Tragically, these toxic ways of relating are often modeled by parents, internalized by their children, and reenacted by those children when they grow up (Motz, 2014). It is hard for children to witness these behaviors and not come to learn and identify with those behaviors. And since these behaviors tend to be learned from the people who love them, children learn to associate them with love, to the point that toxic ways of relating start to seem like loving acts.
This also helps explain why so many people linger in toxic relationships. In fact, the more emotionally attached we are to people who abuse us, the more likely we are to come back to that relationship again and again, despite the negative consequences (Griffing et al., 2002).
How To Move On
A key way to break out of toxic relationship patterns is to reject power dynamics that cause one person to be above or below the other (McLemore, 2003). What would this look like? This looks like shifting from disengaging and besting the other person to attaching to and caring for the other person (McLemore, 2003).
For example, disengaging can look like stonewalling somebody, or simply giving in to something you don’t want. Instead, try to let them in, but not too much. If your romantic partner wants to go out dancing tonight, and you’re not in the mood, engage with them while holding boundaries. It might look like saying, “I appreciate that you want to spend time together. I want that, too, but I don’t have the energy for dancing. What else would be fun for us to do tonight?”
In Sum
It’s important to differentiate between times when we do something unhealthy in our relationships versus relationships that are themselves toxic. We all sometimes act on negative feelings in unhelpful ways. But if a relationship feels that way often – if it seems like you and the other person really bring out the worst in each other, and you’re not sure how to fix it – we hope you find your way to some help. Sympathetic friends, family members, and even therapists are waiting to support you in reducing the toxicity of your relationships.
References
Bartholomew, K. (1997). Adult attachment processes: individual and couple perspectives. British Journal of Medical Psychology, 70, 249-263.
Dutton, D. G., & Painter, S. L. (1981). Traumatic bonding: The development of emotional attachments in battered women and other relationships of intermittent abuse. Victimology: An International Journal, 7(4), 139-155.
Griffing, S., Ragin, D. F., Sage, R. E., Madry, L., Bingham, L. E., & Primm, B. J. (2002). Domestic violence survivors' self-identified reasons for returning to abusive relationships. Journal of Interpersonal Violence, 17(3), 306-319.
Hazan, C., & Shaver, P. R. (1987). Romantic love conceptualized as an attachment process. Journal of Personality and Social Psychology, 52, 511-524.
McLemore, C. W. (2003). Toxic relationships and how to change them: health and holiness in everyday life. San Francisco: Jossey-Bass.
Motz, A. (2014). Toxic couples: the psychology of domestic violence. Routledge.
Reder, P., & Duncan, S. (2001). Abusive relationships, care and control conflicts and insecure attachments. Child Abuse Review, 10, 411-427.

Required action: In the excerpt on toxic relationships, write out everything from "This also helps" down to "person (McLemore, 2003).", word for word.

(Dataset entries)
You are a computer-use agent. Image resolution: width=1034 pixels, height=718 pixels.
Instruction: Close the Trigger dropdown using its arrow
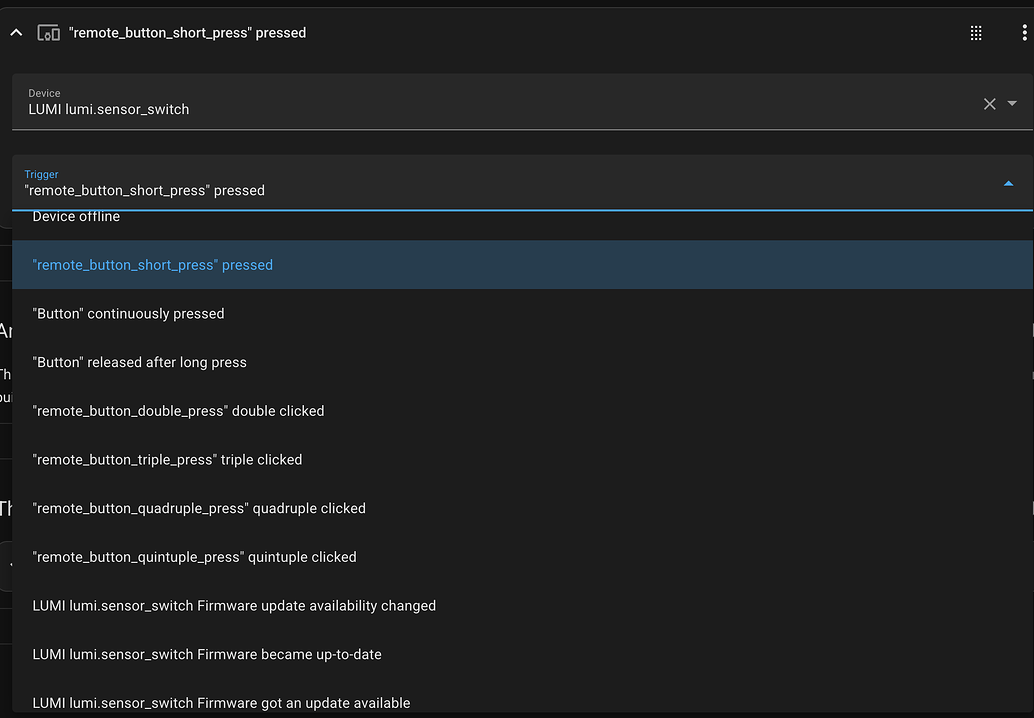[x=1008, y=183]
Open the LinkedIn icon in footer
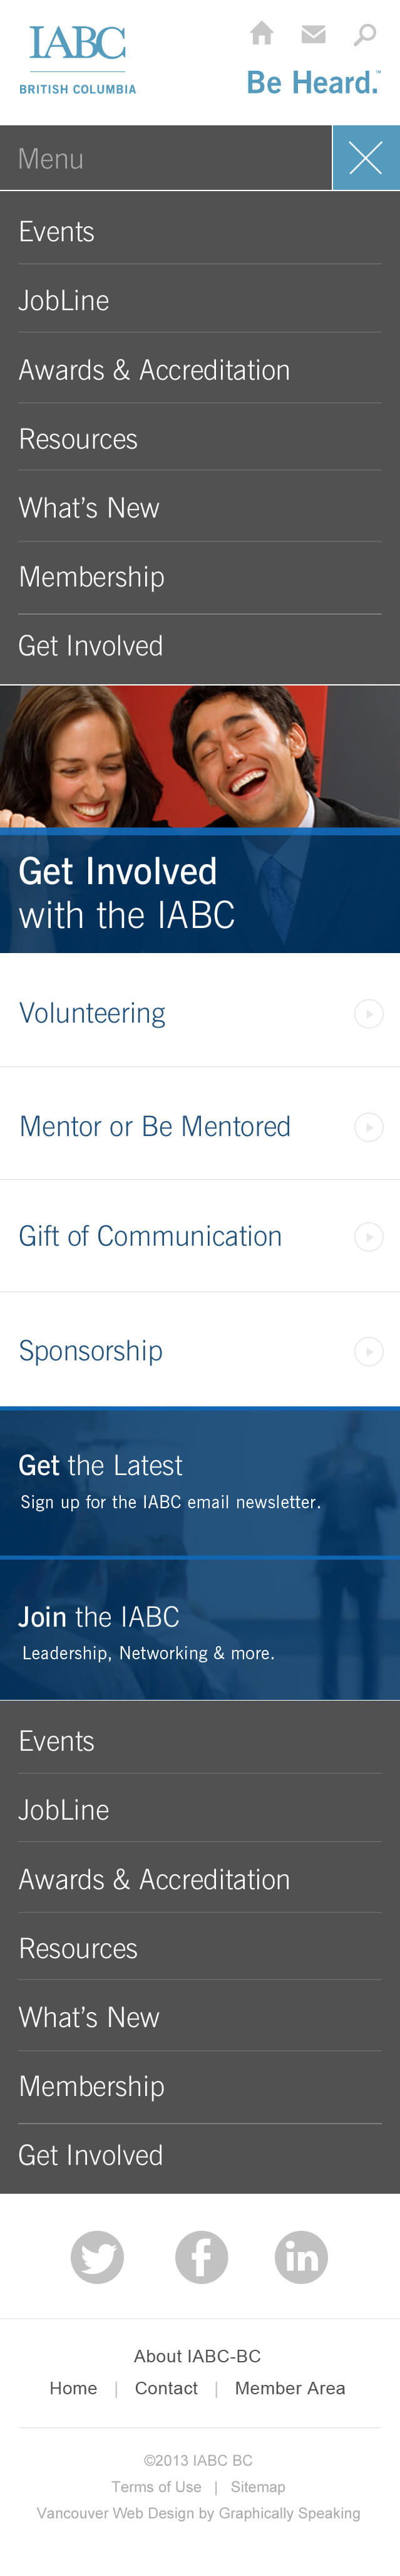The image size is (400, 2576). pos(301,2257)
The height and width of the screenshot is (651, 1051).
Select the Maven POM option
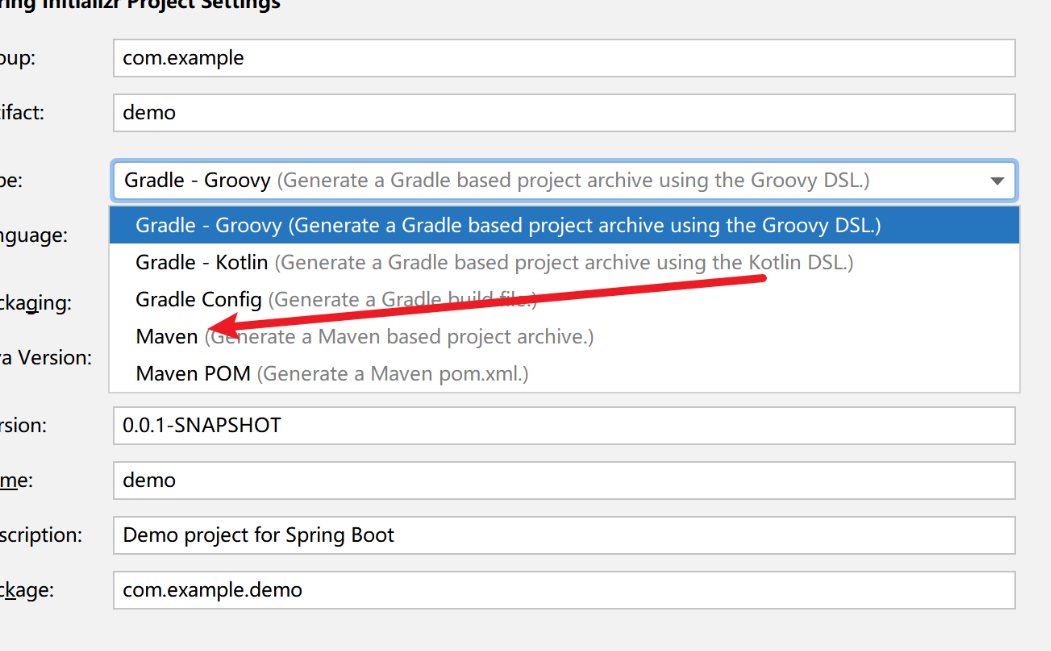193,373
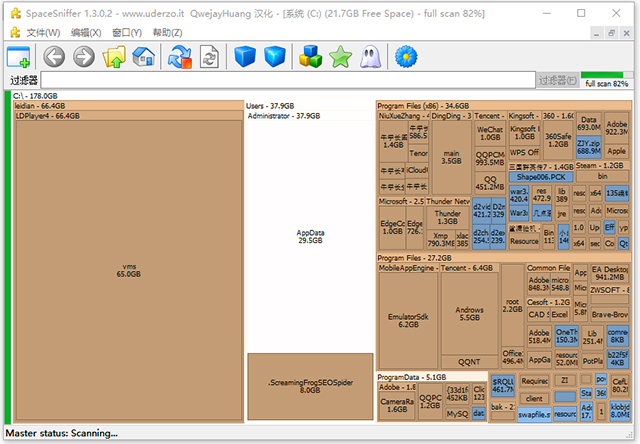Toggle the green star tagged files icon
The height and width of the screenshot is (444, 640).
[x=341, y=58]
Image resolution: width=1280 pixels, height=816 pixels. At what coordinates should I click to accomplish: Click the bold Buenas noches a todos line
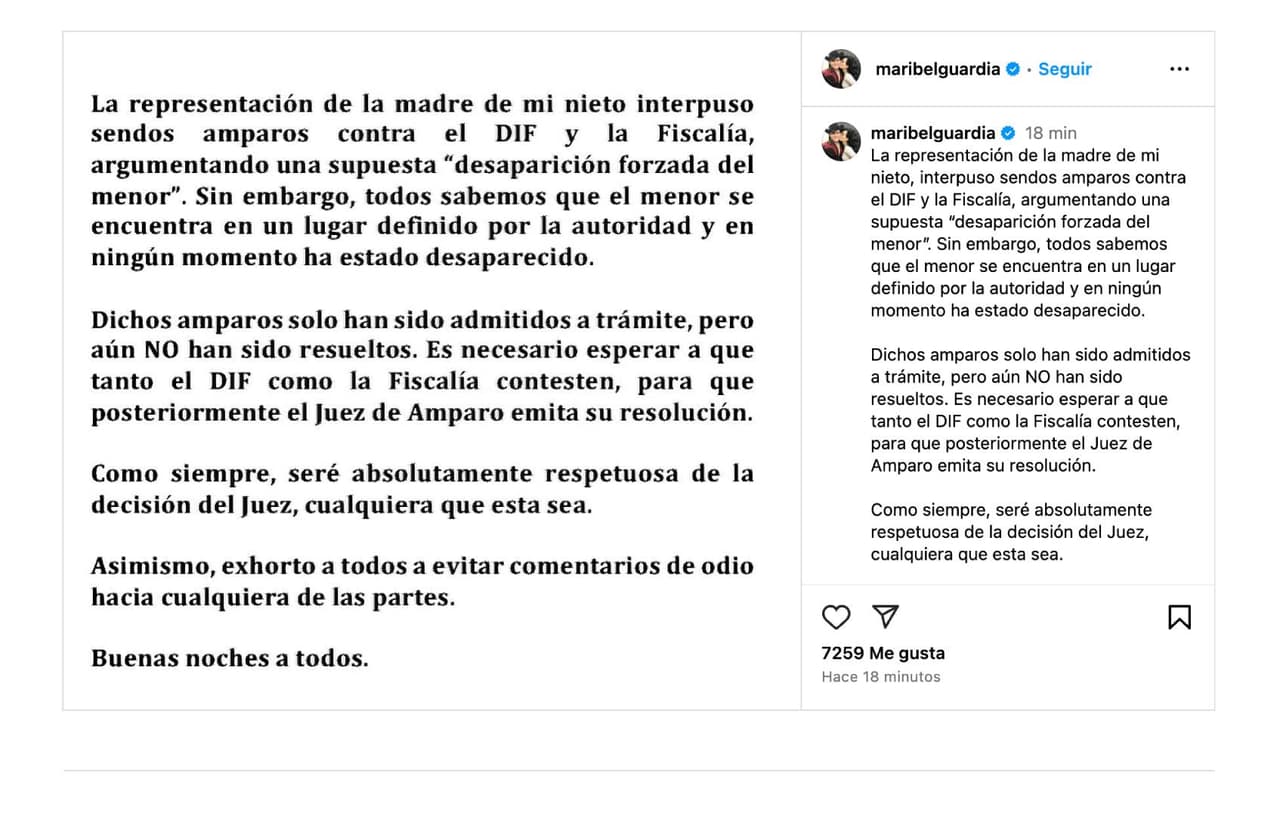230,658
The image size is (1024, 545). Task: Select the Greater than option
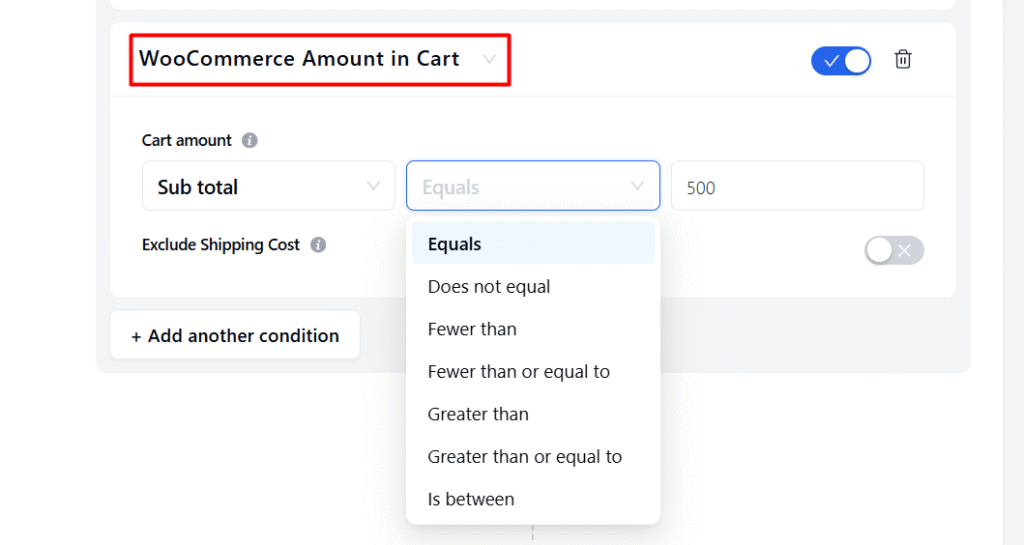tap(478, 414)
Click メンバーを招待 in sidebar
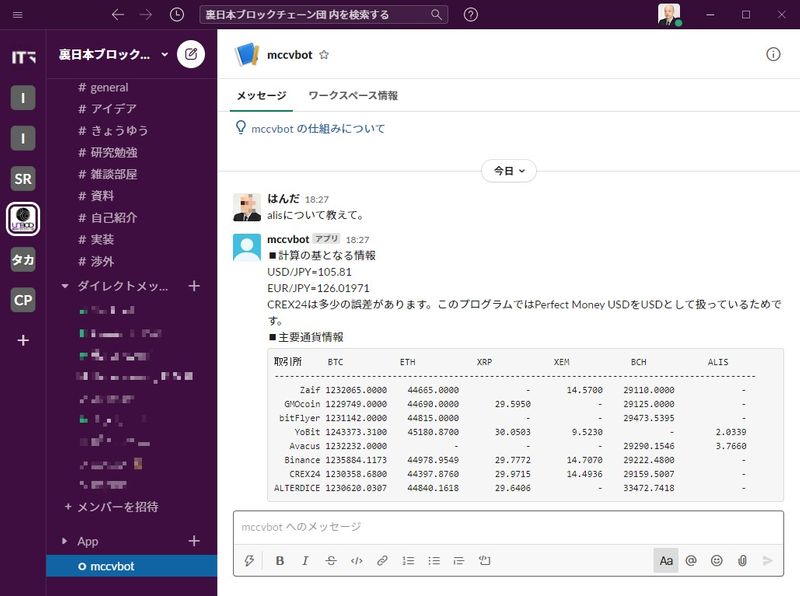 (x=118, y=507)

Solution to this task:
This also helps explain why so many people linger in toxic relationships. In fact, the more emotionally attached we are to people who abuse us, the more likely we are to come back to that relationship again and again, despite the negative consequences (Griffing et al., 2002).
How To Move On
A key way to break out of toxic relationship patterns is to reject power dynamics that cause one person to be above or below the other (McLemore, 2003). What would this look like? This looks like shifting from disengaging and besting the other person to attaching to and caring for the other person (McLemore, 2003).